**WHAT THE EXERCISE ASKS**
Rewrite the material from the line that contains "Click the 37bb9c63c8b2" through the line that contains "tap(701, 591)", both included, keeping the requests and shifting every click coordinate in the answers by -140.

##### RECORDS FOR PROCESSING #####

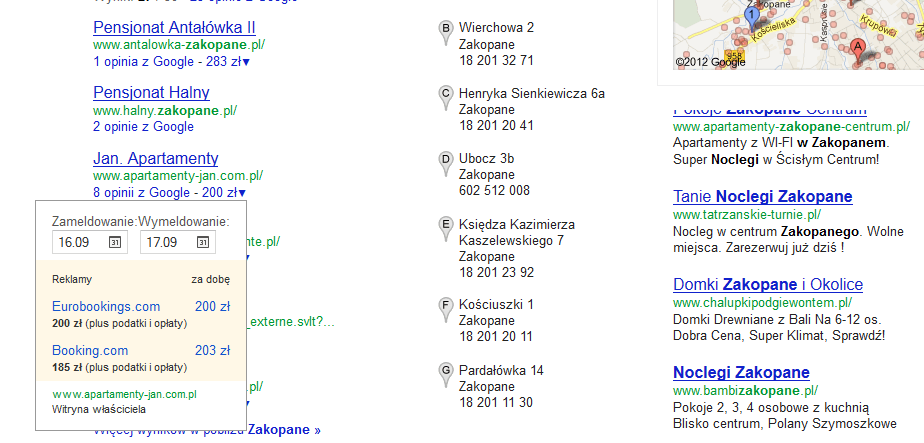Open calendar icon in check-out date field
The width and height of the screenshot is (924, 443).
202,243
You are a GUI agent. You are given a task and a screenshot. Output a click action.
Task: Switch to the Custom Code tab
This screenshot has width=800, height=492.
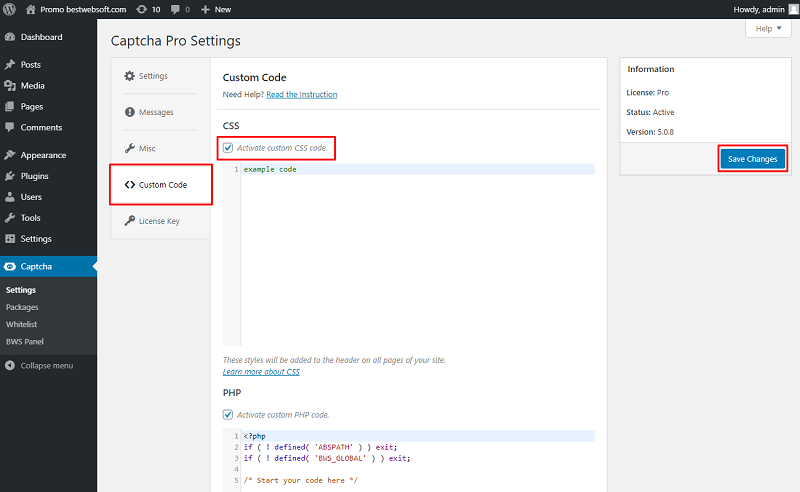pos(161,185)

#####
##### RECORDS FOR PROCESSING #####

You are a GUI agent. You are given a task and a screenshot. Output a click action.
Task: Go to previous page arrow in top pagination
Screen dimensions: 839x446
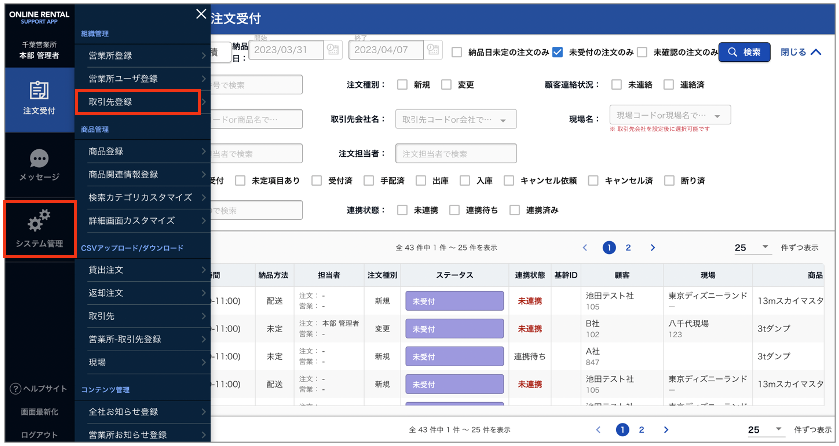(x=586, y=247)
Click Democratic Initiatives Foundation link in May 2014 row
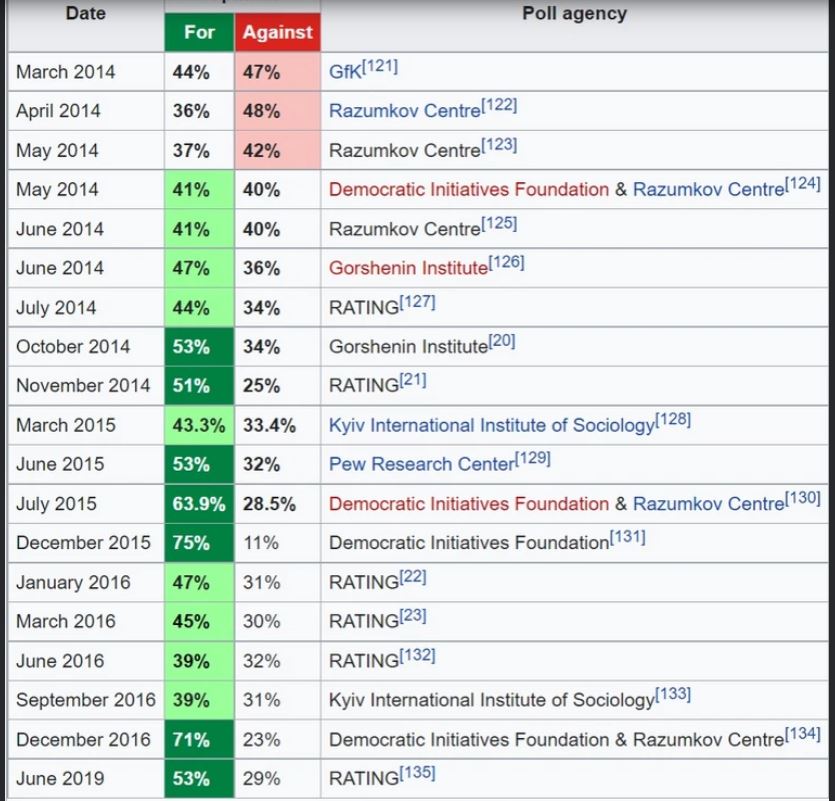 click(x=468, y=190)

#####
##### RECORDS FOR PROCESSING #####

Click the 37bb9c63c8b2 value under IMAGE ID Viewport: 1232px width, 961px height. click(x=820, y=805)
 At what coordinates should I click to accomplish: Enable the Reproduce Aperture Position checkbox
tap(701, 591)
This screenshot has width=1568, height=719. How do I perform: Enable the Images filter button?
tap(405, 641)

#####

**SOLVED PROBLEM**
Click the 37bb9c63c8b2 value under IMAGE ID Viewport: 1232px width, 961px height. click(x=680, y=665)
 At what coordinates should I click to accomplish: Enable the Reproduce Aperture Position checkbox
tap(561, 451)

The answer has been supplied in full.